| TEXT SECTION |
===============

FL frameworks typically provide gradient clipping filters that bound the contribution of any single training example to the model update, limiting the information any one patient’s data can encode in the shared weights.

Current recommendation

For TRE deployments where federated training is required, work with the TRE operator and the Data Access Committee to establish a project-specific governance agreement covering model weight egress. This should specify:

The privacy-enhancing technologies to be applied (DP, secure aggregation).
The DP budget (epsilon) and clipping parameters.
Audit and logging requirements for all egress events.
Whether the TRE airlock process needs to be adapted for automated weight review (e.g. using SACRO-ML tools for post-hoc attack simulation).

This is an active area of development in the UK TRE ecosystem. DARE UK’s TREvolution programme is working toward standardised egress policies for federated learning workflows.

Differences from On-Premise Deployment 

Aspect	On-Premise	TRE
OMOP database	Live sync from Trust EHR, updated via National Data Opt-Out	Pre-populated with anonymised project subset
PACS	Trust production PACS (live pull)	Orthanc inside TRE, pre-populated with anonymised DICOMs
Cohort query scope	Full Trust population	Project-specific subset only
Cohort discovery	Via FLIP (step 1 of workflow)	Outside FLIP, before DAC application
Data freshness	Live / near-real-time	Snapshot at time of TRE data load
Networking	Outbound-only (HTTPS + gRPC/HTTP to Central Hub)	Outbound-only (HTTPS + gRPC/HTTP to Central Hub)
Central Hub <-> Trust API	Poll (outbound)	Poll (outbound)
Evaluation egress	Aggregate metrics via FL channel	Aggregate metrics via FL channel (TRE airlock review)
Training egress	Model weights via FL channel	Model weights via FL channel (governance approval required)
GPU access	Trust-managed DGX / GPU servers	TRE-provided GPU compute with NVIDIA Container Toolkit

UK TRE Federation Landscape 

Deploying federated learning across TREs is an active area of development in the UK. The DARE UK TREvolution programme (UKRI-funded, launched 2025) is developing standardised federation capabilities across UK TREs, including reference architecture, semi-automated output checking, and federated analysis. TREvolution introduces Patterns and Weaves – configurable combinations of analysis type, technology services, and egress rules. The first Weave is the Five Safes TES, which adopts the GA4GH Task Execution Service (TES) standard as the basis for interoperability, enabling TREs to receive and execute standardised workflow tasks through a common API. Related projects include TRE-FX (which developed the Five Safes RO-Crate packaging format for governance metadata around workflow outputs) and SACRO (which provides semi-automated output checking tools, including an ML extension for attack simulation against trained models).

===============

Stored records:
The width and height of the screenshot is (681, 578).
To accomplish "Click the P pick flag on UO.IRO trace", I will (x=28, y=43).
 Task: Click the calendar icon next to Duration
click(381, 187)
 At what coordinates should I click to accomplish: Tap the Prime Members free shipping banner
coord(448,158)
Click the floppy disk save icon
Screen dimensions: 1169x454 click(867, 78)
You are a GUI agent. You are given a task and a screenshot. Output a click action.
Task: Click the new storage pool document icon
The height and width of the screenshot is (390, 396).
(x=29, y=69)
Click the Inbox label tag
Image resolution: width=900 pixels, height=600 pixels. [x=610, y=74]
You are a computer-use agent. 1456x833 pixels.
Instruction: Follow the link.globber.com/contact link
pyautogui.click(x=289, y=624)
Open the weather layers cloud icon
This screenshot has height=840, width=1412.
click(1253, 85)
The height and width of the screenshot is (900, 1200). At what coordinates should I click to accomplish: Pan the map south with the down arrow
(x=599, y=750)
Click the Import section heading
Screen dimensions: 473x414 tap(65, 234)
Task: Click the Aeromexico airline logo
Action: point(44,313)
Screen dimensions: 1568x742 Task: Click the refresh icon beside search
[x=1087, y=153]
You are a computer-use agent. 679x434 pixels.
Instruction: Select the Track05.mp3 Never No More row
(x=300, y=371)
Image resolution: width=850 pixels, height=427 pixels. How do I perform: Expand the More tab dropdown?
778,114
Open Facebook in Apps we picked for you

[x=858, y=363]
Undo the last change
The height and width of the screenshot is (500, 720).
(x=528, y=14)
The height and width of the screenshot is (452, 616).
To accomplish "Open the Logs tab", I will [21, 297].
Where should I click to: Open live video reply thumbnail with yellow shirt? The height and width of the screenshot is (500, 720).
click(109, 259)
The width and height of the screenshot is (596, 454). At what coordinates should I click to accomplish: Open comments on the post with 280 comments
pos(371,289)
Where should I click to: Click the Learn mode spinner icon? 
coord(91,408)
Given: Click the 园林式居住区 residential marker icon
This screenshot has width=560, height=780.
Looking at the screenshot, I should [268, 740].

===============

| INSTRUCTIONS |
1. Answer each question using the text on federated learning in TREs.
(a) Which standard does the Five Safes TES adopt as the basis for interoperability?
(b) In a TRE deployment, at what point does cohort discovery take place?
(c) What does the text say gradient clipping filters bound?
2. Using the text on federated learning in TREs, explain in one to three sentences why FL frameworks apply gradient clipping filters.
3. Proceed with the text on federated learning in TREs, starting after its final sentence.
The data shown here come from a separate source.

| RESULTS BY TASK |
1.
(a) The GA4GH Task Execution Service (TES) standard.
(b) Outside FLIP, before the DAC application.
(c) The contribution of any single training example to the model update.

2. Gradient clipping filters bound the contribution of any single training example to the model update. This limits how much information any one patient's data can encode in the shared weights.

3.
FLIP’s TRE deployment model aligns with this direction. As TREvolution matures, its Patterns framework could formalise different egress rules for different federated workflows (e.g. metrics-only for evaluation vs. DP-protected weights for training), providing the governance pathway that FLIP’s TRE training use case currently lacks.

GPU Resource Management 

TRE environments may offer the ability to dynamically provision and release GPU resources based on workload requirements. Unlike on-premise deployments where dedicated GPU hardware (e.g. DGX systems) is always available, cloud-based TREs can scale GPU compute on demand.

FLIP’s architecture supports this: some trust-side services (e.g. the data-access-api for OMOP queries) do not require GPU, while the FL client only needs GPU resources during active training or evaluation jobs. TRE operators may wish to:

Provision GPU instances only when FL jobs are scheduled, and release them between jobs.
Periodically re-evaluate GPU resource allocation based on model size, training duration, and concurrent workload.
Use spot/preemptible GPU instances for evaluation jobs (which can be restarted) and reserved instances for training jobs (which benefit from continuity).

The FLIP Docker Compose configuration separates GPU-dependent services (FL client) from non-GPU services (Trust API, data access API, XNAT), making it straightforward to run them on different compute tiers within the TRE.